Compreende-se então a possibilidade de que os animais de organização complexa não sejam mais do que uma transformação, ou, se quiserem, um desenvolvimento gradual, a princípio insensível, da espécie imediatamente inferior e, assim, sucessivamente, até o primitivo ser elementar.

Uma imagem resumida da evolução ao longo de bilhões de anos pode ser vista na Figura 1.  Nada se sabia na época sobre como tais transformações ocorriam. Ao questionamento de Kardec:

Ora, se a glande encerra em latência os elementos próprios à formação de uma árvore gigantesca, por que não se daria o mesmo do ácaro ao elefante?

podemos responder hoje que os "elementos próprios" que unificam a escala dos seres, do ponto de vista material, está no material genético que os compõem.  Assim, o grande elo de ligação reconhecido entre todos os seres, dos mais primitivos aos mais complexos e especializados, são seus constituintes genéticos.

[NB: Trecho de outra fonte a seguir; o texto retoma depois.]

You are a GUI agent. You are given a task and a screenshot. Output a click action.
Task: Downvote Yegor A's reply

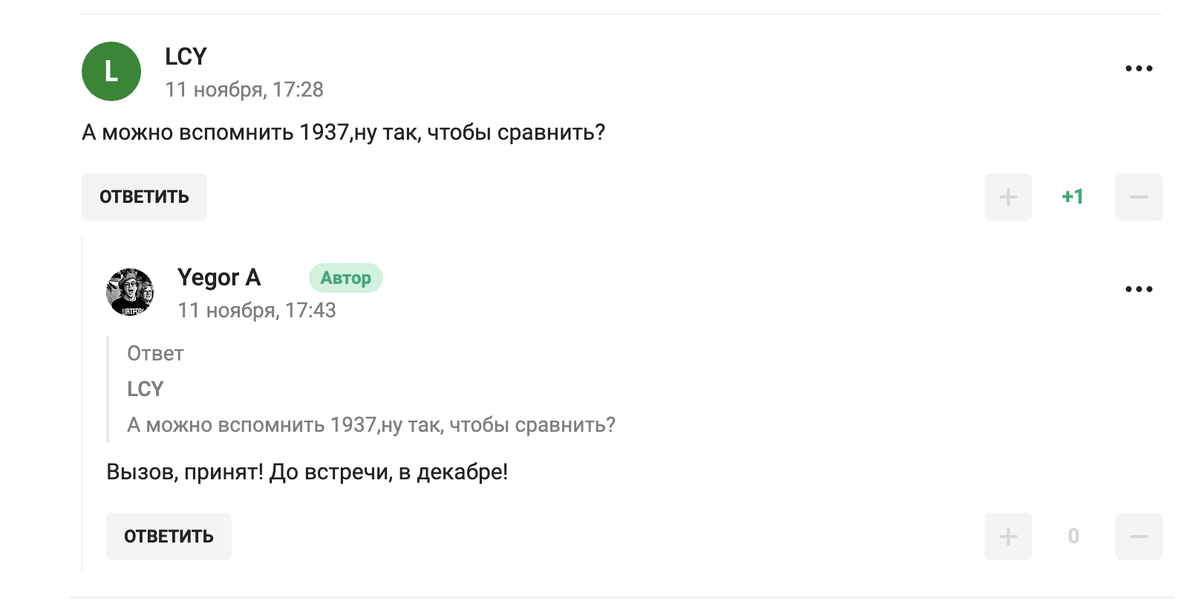click(x=1139, y=536)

Como vimos anteriormente [2], a tese da geração espontânea era aceita por grande parte dos acadêmicos na época de Kardec. Ele reporta esse estado ao comentar que essa teoria "é a que tende evidentemente a predominar hoje na ciência". Neste Parágrafo, Kardec segue assim a ciência de seu tempo e considera a ideia das "transformações gradativas" entre os seres diante da noção de geração espontânea. As transformações seriam assim um modo alternativo da Natureza de gerar novas espécies porque cada uma delas adquiriu "a faculdade de reproduzir-se" e "os cruzamentos acarretaram inúmeras variedades". Os seres mais simples se reproduziriam espontaneamente, enquanto que os organismos mais complexos transformavam-se com o tempo.

Essas noções sofreram mudanças profundas com a teoria da evolução de Darwin, o mutacionismo e a moderna genética. A geração espontânea foi expurgada da Biologia enquanto que o único mecanismo possível de criação de novas espécies está na evolução e nos inúmeros detalhes que operam seu mecanismo. As provas da evolução com organismos muito simples foram amplamente coletadas e constantemente monitoradas. Um exemplo que se tornou popular são as descrições da evolução do vírus da Covid-19, ver por exemplo, um trabalho recente em [3]. 

Essa mudança na maneira de se descrever o surgimento dos seres vivos não altera uma compreensão maior que devemos ter sobre a ligação espiritual que os une e que, um dia, também será reconhecida. Talvez seja possível dizer que uma consequência dessa ligação espiritual seja o elo material na forma das estruturas comuns que os conectam em uma grande hierarquia de criaturas. 

Referências

[1] Gibson, S. (2012). On Being an Animal, or, the Eighteenth-Century Zoophyte Controversy in Britain. History of science, 50(4), 453-476.

[2] Comentários sobre a Gênese Orgânica de "A Gênese" - VI

[3] Li, F. (2016). Structure, function, and evolution of coronavirus spike proteins. Annual review of virology, 3(1), 237.